Costa'yı kapattığımıza oldukça sevinmiştim. Biraz rahatlamaya ihtiyacım vardı. Rachel'la kızların yanına gidiyorduk. Kafam biraz dolu olduğu için Rachel evde düzenlenen bir partiye gitmemizi teklif etmişti. Üniversite partilerini her zaman sevmişimdir bu sebeple teklifine balıklama atladım. Rachel kafamı dağıtmak için sürekli beni güldürüyordu.

"-Rachel artık kes şunu altıma işiycem" dedim en sonunda.

"-İşemeni istemeyiz gollum" 

"-İsteyebilirsin emin değilim. Artık sus. Öğlenden beri çalışıyorsun hiç mi enerjın bitmedi"

"-Asla enerjimin bitmiyceğini bilirsin. Bitse bile bu konuşmama engel değil" dediğinde onu boğmak üzereydim. Neyse ki Adriana ve Emily'i görmüştük. Adımlarımı hızlandırıp yanlarına ulaştığımızda hepimiz kocaman kucaklaşmıştık. 

"-Görüşmeyeli baya oldu Rachel sonunda" dedi Emily

"-Beni özlediniz mi? Hadi söyleyin" dedi Rachel

"-Seni özlememek mümkün mü? Enerjin her zaman ki gibi yerinde" dedi Adriana. 

Hepimiz bu lafına gülmüştük. Çünkü asla susmuyordu.

"-Hadi nereye gidiyoruz?" dediğimde Rachel'la doğru dönmüştüm.
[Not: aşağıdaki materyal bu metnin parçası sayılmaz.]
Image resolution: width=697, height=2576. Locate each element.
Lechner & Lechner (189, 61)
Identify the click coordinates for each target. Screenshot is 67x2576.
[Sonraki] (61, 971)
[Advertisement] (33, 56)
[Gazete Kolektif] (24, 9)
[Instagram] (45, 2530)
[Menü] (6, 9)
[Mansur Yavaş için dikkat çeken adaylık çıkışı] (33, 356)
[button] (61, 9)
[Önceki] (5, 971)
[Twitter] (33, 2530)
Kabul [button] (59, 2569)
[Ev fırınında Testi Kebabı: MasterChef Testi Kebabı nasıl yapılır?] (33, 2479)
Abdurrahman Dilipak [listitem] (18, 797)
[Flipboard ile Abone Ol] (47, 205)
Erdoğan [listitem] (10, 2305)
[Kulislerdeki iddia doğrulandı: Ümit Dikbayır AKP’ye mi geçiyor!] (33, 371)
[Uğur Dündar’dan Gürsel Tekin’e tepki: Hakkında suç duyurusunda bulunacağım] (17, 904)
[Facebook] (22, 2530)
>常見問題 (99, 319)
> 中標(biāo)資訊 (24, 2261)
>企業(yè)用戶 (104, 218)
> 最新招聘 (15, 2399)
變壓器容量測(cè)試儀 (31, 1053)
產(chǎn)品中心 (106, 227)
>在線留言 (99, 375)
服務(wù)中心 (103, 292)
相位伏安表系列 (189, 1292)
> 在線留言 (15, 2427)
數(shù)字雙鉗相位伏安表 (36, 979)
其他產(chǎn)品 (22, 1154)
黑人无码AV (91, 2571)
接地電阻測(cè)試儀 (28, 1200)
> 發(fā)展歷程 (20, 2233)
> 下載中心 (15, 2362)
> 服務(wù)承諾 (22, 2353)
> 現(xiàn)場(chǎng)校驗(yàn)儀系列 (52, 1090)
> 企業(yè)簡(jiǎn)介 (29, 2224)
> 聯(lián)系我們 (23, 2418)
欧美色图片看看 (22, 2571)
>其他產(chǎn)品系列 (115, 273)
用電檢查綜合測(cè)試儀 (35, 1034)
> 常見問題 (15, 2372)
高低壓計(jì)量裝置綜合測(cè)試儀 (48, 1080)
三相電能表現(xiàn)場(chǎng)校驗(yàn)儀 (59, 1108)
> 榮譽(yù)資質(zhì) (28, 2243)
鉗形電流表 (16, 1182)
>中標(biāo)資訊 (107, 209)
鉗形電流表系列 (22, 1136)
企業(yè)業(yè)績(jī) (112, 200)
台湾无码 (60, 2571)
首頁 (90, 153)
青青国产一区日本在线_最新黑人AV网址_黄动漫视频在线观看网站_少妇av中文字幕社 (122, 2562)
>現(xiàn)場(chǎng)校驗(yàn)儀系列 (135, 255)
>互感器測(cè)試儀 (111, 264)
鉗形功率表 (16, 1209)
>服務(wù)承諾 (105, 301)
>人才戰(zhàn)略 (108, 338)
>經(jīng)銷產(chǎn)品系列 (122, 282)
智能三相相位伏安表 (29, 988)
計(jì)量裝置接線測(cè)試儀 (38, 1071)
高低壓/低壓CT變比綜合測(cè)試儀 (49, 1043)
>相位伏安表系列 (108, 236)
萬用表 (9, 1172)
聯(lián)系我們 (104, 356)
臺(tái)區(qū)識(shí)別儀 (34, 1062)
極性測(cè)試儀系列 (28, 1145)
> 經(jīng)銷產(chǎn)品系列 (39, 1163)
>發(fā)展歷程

"-Kemerlerinizi bağlasanız iyi olur. Çünkü bu akşam çok çılgın bir partiye gidiyoruz" dedi Rachel.

Ne kadar çılgın olabilirdi ki..

^^^^^^

Kocaman evin önünde durduğumuzda seslerin dışarıya kadar net gelmesi kıyak bir partiye işaretti. Taş merdivenlerden çıkarken sol tarafta öpüşen çiftleri gördüm.

  Üniversite okusaydın kim bilir neler olucaktı göt kafalı.. 

İçeriye girmemizle etrafımızı sıcak hava ve gürültü sardı. Herkes mutlu ve sarhoş gözüküyordu. Rachel tanımadığım birkaç kişiyle selamlaştı.

  Kendimize hemen içki almalıydık.. 

Emily hislerime tercüman olmuştu.

"-Derhal içki istiyorum. Lakabımın sünger kız olduğunu bilirsiniz" dedi bağırarak.

"-Beni takip edin" dedi Rachel otoriter sesiyle. 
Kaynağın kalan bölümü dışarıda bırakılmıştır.